Copy the lines below word for word, beginning with the line that contains "This screenshot has height=1080, width=1920. Identify" and continuing through the line that contains "at (786, 201).", both included.
------------------------------------
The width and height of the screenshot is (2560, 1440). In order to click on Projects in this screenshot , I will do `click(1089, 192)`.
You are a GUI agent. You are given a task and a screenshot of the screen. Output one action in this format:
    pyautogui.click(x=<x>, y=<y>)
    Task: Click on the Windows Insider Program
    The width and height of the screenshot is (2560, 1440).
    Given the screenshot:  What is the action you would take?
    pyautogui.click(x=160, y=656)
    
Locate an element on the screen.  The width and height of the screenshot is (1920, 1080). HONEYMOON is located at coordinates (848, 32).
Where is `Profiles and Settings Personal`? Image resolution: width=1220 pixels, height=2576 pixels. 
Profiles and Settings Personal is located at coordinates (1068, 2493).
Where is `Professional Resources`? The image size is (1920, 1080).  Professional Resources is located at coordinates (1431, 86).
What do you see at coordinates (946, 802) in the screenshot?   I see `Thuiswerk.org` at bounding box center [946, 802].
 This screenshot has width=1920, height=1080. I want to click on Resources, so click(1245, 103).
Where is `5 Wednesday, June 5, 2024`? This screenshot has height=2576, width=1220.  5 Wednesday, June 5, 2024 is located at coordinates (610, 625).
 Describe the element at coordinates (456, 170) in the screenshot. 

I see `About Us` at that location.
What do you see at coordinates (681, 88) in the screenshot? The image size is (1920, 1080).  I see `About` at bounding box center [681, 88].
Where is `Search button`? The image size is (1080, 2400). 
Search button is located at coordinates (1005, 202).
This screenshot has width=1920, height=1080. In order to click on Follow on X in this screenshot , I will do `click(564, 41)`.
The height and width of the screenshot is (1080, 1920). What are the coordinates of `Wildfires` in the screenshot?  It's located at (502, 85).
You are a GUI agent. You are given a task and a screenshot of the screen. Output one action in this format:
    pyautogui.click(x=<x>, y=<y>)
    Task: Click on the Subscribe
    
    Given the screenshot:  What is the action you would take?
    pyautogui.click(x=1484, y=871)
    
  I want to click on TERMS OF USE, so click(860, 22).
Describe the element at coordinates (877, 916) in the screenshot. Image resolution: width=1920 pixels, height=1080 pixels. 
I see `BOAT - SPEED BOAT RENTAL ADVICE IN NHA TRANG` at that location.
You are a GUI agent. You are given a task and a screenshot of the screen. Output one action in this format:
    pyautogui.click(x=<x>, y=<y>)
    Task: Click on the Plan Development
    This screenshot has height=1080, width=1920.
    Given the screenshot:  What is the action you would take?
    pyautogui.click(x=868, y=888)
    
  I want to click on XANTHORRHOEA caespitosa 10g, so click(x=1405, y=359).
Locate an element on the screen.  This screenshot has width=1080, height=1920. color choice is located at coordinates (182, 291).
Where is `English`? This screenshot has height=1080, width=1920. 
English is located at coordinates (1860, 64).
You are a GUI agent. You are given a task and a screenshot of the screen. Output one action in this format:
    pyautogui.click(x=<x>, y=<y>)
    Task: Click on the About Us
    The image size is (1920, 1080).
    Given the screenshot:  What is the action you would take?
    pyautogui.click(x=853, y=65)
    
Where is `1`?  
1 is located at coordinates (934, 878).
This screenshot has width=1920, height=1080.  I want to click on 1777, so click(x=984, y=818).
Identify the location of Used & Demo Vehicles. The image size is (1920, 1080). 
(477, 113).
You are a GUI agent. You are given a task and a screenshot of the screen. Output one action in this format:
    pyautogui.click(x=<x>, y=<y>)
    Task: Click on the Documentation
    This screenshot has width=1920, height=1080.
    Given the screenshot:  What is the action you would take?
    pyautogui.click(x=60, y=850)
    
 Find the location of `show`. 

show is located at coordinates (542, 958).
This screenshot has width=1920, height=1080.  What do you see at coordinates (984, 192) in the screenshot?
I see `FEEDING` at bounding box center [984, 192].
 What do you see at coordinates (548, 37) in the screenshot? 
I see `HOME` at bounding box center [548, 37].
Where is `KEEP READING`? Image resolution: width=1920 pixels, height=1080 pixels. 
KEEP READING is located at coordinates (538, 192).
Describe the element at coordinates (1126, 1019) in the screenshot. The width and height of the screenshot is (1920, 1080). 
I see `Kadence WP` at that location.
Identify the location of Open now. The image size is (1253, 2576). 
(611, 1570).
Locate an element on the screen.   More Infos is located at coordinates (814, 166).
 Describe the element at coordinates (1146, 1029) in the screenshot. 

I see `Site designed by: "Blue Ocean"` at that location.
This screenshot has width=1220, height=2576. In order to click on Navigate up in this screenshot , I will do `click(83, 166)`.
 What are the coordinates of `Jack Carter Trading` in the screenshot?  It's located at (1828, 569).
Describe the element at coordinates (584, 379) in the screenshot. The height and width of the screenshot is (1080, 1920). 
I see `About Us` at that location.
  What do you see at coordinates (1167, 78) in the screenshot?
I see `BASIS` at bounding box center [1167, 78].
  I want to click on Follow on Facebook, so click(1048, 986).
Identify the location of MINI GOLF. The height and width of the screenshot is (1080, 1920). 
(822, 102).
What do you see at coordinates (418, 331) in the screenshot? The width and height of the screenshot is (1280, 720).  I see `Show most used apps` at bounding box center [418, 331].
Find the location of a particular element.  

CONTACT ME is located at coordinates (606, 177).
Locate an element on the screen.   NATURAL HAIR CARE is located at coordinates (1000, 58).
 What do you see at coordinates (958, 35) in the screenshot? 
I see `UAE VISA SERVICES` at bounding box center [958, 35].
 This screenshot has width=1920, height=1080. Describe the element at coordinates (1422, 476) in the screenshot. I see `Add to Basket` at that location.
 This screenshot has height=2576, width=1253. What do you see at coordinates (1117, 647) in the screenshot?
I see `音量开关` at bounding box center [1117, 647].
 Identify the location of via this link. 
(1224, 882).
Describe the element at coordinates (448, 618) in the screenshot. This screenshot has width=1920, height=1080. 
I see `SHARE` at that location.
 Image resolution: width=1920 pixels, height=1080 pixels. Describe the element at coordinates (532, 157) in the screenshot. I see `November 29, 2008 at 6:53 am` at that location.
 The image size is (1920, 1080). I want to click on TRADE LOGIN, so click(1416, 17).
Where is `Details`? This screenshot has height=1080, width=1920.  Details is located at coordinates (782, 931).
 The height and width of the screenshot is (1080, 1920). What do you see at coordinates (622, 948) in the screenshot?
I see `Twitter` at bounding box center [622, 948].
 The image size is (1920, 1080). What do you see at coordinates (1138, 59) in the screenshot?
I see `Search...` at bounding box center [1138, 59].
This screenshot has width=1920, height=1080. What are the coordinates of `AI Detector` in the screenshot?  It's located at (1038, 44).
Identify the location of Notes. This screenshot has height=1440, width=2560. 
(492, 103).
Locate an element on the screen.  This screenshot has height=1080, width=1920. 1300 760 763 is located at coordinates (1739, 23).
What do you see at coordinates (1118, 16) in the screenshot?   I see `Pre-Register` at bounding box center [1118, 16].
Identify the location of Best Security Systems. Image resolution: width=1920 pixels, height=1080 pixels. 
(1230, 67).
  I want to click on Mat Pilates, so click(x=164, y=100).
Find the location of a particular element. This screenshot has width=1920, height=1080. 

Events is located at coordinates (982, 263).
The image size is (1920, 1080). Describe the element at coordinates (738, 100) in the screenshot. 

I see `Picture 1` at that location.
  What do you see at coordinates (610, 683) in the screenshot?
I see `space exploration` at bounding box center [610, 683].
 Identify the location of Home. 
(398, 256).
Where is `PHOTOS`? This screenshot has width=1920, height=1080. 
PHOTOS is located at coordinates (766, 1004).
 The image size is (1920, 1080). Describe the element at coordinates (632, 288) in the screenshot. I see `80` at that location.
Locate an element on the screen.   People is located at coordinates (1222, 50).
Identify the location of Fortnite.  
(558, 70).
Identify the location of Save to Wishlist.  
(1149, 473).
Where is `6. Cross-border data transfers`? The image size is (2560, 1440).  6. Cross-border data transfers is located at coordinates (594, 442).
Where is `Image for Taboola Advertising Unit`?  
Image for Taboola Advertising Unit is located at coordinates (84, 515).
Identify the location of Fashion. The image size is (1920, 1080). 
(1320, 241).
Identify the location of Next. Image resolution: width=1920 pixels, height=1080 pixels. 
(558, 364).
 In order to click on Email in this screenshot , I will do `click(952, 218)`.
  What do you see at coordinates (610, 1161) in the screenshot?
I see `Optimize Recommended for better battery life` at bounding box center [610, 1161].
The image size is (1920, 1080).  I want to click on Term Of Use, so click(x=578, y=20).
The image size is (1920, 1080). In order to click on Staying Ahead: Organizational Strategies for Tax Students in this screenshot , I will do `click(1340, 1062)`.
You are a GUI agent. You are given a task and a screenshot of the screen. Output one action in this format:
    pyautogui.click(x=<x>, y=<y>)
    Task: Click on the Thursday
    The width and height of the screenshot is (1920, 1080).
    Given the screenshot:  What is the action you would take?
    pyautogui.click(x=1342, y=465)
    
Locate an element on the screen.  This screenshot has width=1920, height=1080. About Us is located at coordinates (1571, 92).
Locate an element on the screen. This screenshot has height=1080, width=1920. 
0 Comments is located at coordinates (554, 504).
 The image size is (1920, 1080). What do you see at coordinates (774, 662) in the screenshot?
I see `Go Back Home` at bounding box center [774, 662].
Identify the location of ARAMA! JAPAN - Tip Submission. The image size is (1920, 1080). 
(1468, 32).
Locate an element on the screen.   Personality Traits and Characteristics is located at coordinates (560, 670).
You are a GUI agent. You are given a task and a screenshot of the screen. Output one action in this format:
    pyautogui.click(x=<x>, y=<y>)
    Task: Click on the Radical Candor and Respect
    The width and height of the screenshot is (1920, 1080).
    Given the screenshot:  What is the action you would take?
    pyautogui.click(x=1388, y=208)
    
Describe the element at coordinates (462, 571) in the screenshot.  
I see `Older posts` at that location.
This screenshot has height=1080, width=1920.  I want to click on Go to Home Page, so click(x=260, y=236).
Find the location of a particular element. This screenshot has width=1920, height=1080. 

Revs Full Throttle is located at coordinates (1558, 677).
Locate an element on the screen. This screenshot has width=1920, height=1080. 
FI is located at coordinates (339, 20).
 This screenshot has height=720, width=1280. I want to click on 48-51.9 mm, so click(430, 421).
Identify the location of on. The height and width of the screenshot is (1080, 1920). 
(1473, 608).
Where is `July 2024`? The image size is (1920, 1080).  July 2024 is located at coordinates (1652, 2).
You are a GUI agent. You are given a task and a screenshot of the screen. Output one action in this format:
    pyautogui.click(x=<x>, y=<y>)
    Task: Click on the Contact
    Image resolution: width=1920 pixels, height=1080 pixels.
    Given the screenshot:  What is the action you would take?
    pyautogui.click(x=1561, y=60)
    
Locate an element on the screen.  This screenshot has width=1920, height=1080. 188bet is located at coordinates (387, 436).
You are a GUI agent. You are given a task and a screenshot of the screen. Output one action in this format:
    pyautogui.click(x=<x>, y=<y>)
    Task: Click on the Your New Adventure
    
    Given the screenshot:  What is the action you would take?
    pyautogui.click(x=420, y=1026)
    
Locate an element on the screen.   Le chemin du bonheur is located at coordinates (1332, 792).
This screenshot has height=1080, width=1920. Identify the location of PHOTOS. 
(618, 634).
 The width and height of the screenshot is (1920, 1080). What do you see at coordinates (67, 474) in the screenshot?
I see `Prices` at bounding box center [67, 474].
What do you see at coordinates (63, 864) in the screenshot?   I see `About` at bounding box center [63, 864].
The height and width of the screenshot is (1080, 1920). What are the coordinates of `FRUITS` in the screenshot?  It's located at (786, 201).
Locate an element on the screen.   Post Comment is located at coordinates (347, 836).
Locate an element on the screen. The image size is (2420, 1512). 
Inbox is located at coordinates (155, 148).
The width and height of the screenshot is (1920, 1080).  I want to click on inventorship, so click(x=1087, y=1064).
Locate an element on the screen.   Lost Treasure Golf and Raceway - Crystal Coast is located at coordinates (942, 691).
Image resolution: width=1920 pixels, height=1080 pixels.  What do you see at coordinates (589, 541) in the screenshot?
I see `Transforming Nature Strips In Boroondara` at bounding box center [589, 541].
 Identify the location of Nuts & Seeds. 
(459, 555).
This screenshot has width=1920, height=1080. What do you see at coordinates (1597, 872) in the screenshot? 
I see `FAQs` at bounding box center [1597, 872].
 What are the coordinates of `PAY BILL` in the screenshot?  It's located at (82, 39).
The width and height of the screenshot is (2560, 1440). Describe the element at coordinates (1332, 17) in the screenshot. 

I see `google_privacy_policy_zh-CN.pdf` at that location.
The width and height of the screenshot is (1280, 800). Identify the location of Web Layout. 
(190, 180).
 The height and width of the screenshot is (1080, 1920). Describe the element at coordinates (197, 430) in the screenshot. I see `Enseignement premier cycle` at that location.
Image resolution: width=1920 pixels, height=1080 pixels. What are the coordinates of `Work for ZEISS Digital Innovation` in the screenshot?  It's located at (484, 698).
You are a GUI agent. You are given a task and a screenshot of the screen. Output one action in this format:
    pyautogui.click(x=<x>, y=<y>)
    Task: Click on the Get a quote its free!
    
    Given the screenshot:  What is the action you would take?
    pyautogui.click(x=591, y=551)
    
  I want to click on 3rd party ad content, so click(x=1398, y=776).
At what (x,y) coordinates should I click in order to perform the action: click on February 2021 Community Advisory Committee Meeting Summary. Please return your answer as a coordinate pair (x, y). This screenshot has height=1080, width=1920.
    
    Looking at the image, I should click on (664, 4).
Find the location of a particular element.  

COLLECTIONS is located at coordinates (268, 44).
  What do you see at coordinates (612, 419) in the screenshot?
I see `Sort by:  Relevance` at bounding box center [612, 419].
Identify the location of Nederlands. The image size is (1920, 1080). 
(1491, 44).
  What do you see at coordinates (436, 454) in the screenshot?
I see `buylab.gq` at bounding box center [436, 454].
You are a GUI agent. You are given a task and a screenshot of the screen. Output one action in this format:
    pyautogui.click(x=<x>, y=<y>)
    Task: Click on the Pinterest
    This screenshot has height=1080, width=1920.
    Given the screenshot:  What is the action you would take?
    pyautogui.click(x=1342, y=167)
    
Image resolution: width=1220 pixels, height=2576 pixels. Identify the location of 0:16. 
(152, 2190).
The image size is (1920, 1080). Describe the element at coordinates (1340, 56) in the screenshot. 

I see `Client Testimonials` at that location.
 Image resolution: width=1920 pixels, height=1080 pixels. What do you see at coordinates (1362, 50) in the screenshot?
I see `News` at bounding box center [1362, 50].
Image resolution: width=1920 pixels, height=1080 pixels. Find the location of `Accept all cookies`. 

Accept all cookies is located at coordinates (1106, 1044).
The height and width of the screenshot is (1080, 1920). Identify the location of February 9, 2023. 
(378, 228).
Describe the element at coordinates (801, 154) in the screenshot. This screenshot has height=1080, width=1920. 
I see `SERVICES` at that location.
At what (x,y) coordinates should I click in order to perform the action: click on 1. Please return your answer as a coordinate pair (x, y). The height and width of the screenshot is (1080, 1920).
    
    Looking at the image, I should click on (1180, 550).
------------------------------------
## RESPONSE FOR THIS EXERCISE:
This screenshot has height=1080, width=1920. Identify the location of PHOTOS. 
(618, 634).
 The width and height of the screenshot is (1920, 1080). What do you see at coordinates (67, 474) in the screenshot?
I see `Prices` at bounding box center [67, 474].
What do you see at coordinates (63, 864) in the screenshot?   I see `About` at bounding box center [63, 864].
The height and width of the screenshot is (1080, 1920). What are the coordinates of `FRUITS` in the screenshot?  It's located at (786, 201).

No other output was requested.